Tenecs

The programming language to run in production

Tenecs is a language for building software that stays understandable as it grows. You can start by learning the syntax, then try snippets in the playground.

This page gives a quick overview of the language direction, with a short philosophy section that explains one core design choice.

What's different

A central Tenecs idea is: side-effects and mutability are provided through function arguments. As an example, if you'd like to write to the terminal, you need the Console instance. You can't use a function already implicitly in scope or an imported one to do it directly.

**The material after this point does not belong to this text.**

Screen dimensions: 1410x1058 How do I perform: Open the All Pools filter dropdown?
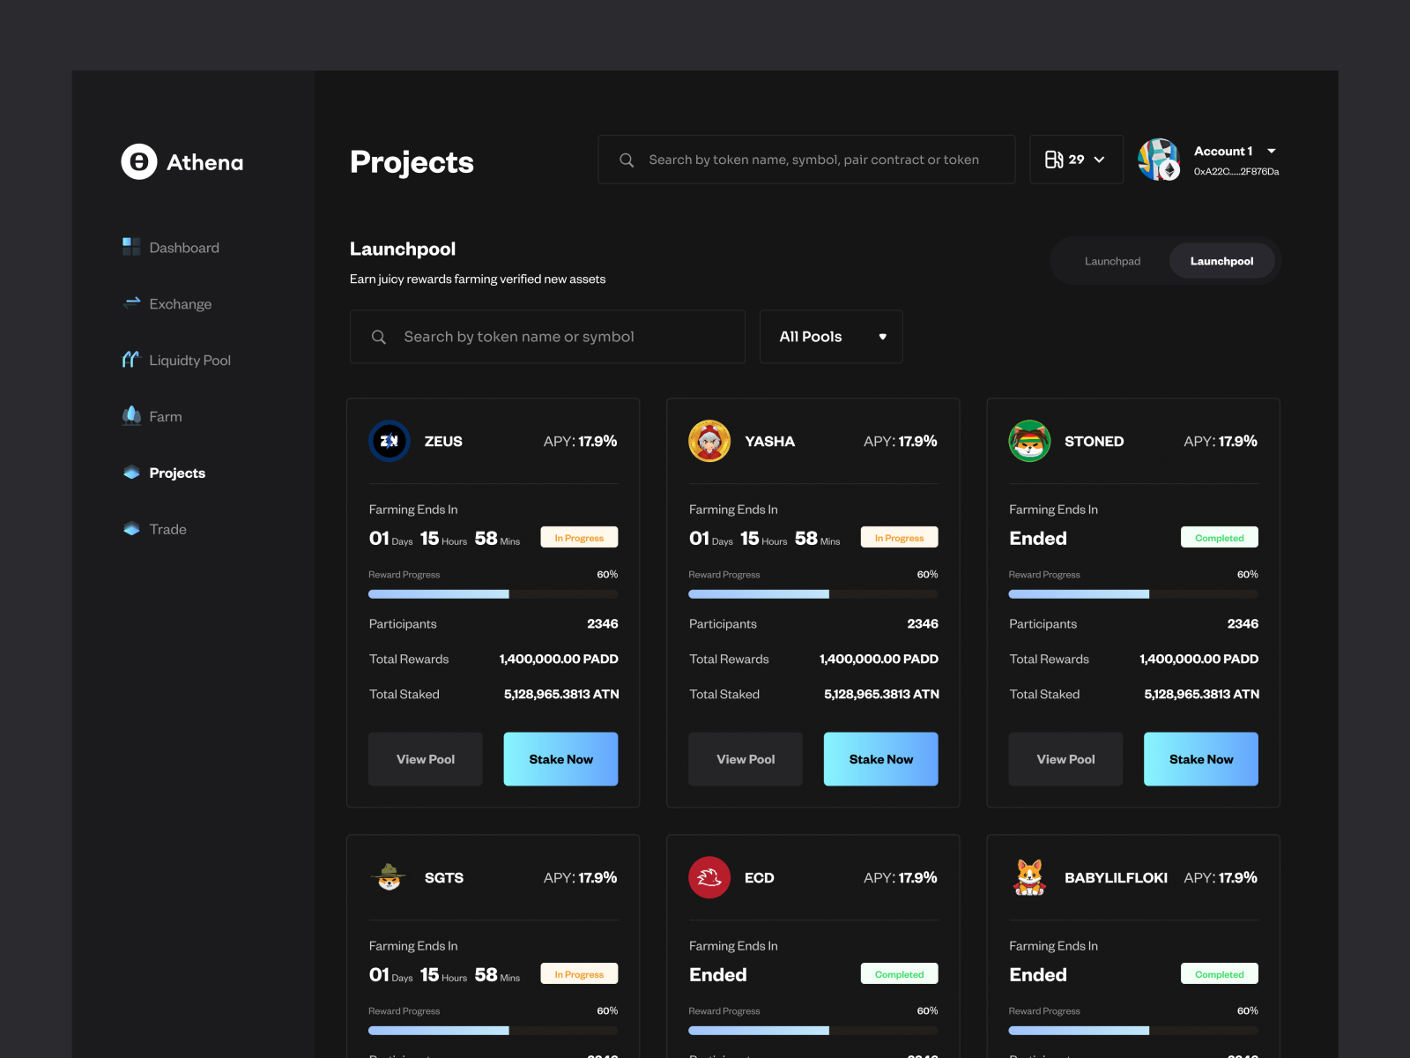click(x=830, y=336)
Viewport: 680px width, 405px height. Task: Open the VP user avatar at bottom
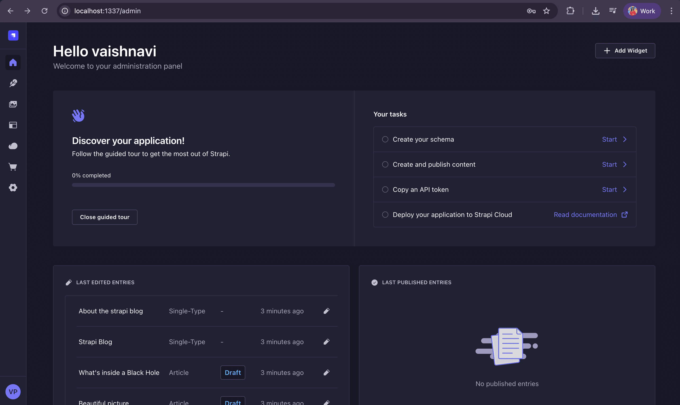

Functions receive the capabilities they need explicitly.

Why this helps

Better testability: all your code is testable in deterministic unit tests.

Pass a fake dependency directly and assert behavior without patching globals.

package home.advantages

import tenecs.list.append
import tenecs.ref.Ref
import tenecs.string.join
import tenecs.test.UnitTest

notifyUser := (
  send: (message: String) ~> Void,
  userId: String
): Void => {
  send(join("welcome ", userId))
}

_ := UnitTest("notifyUser sends deterministic message", (testkit) => {
  sent := testkit.ref.new(<String>[])
  fakeSend := (message: String): Void => {
    sent.set(append(sent.get(), message))
  }

  notifyUser(fakeSend, "u-1")
  testkit.assert.equal(sent.get(), ["welcome u-1"])
})
Easier code reviews: function arguments document effectful dependencies directly.

Reviewers can see architecture from signatures: pure flow vs effectful boundary.

package home.advantages

import tenecs.string.join

struct Deps(
  readUser: (id: String) ~> String,
  log: (msg: String) ~> Void
)

buildGreeting := (name: String): String => {
  join("hello ", name)
}

handleRequest := (deps: Deps, userId: String): String => {
  name := deps.readUser(userId)
  greeting := buildGreeting(name)
  deps.log(join("served ", userId))
  greeting
}
Re-use code between programs: you can have your web frontend and backend share the same codebase.

Keep domain rules pure and plug different runtimes around the same logic.

package home.advantages

import tenecs.int.minus

// Shared in frontend and backend.
discountedTotal := (price: Int, isVip: Boolean): Int => {
  if isVip {
    price->minus(20)
  } else {
    price
  }
}

// Backend usage: write to database.
storeInvoice := (save: (amount: Int) ~> Void, amount: Int): Void => {
  save(amount)
}

// Frontend usage: render amount.
renderInvoice := (render: (amount: Int) ~> Void, amount: Int): Void => {
  render(amount)
}
Improved security: functions can't act outside of their provided capabilities.

Limit blast radius by passing minimal capabilities instead of wide global access.

package home.advantages

struct BillingWrite(
  writeInvoice: (invoiceId: String) ~> Void
)

// This function can only write invoices.
// It cannot read secrets, call random endpoints, or access unrelated storage.
createInvoice := (cap: BillingWrite, invoiceId: String): Void => {
  cap.writeInvoice(invoiceId)
}

In practice

Tenecs does not avoid effects; it makes them explicit. Real programs still perform I/O, call services, and update state, but those capabilities are passed intentionally so architecture is legible instead of a hidden convention.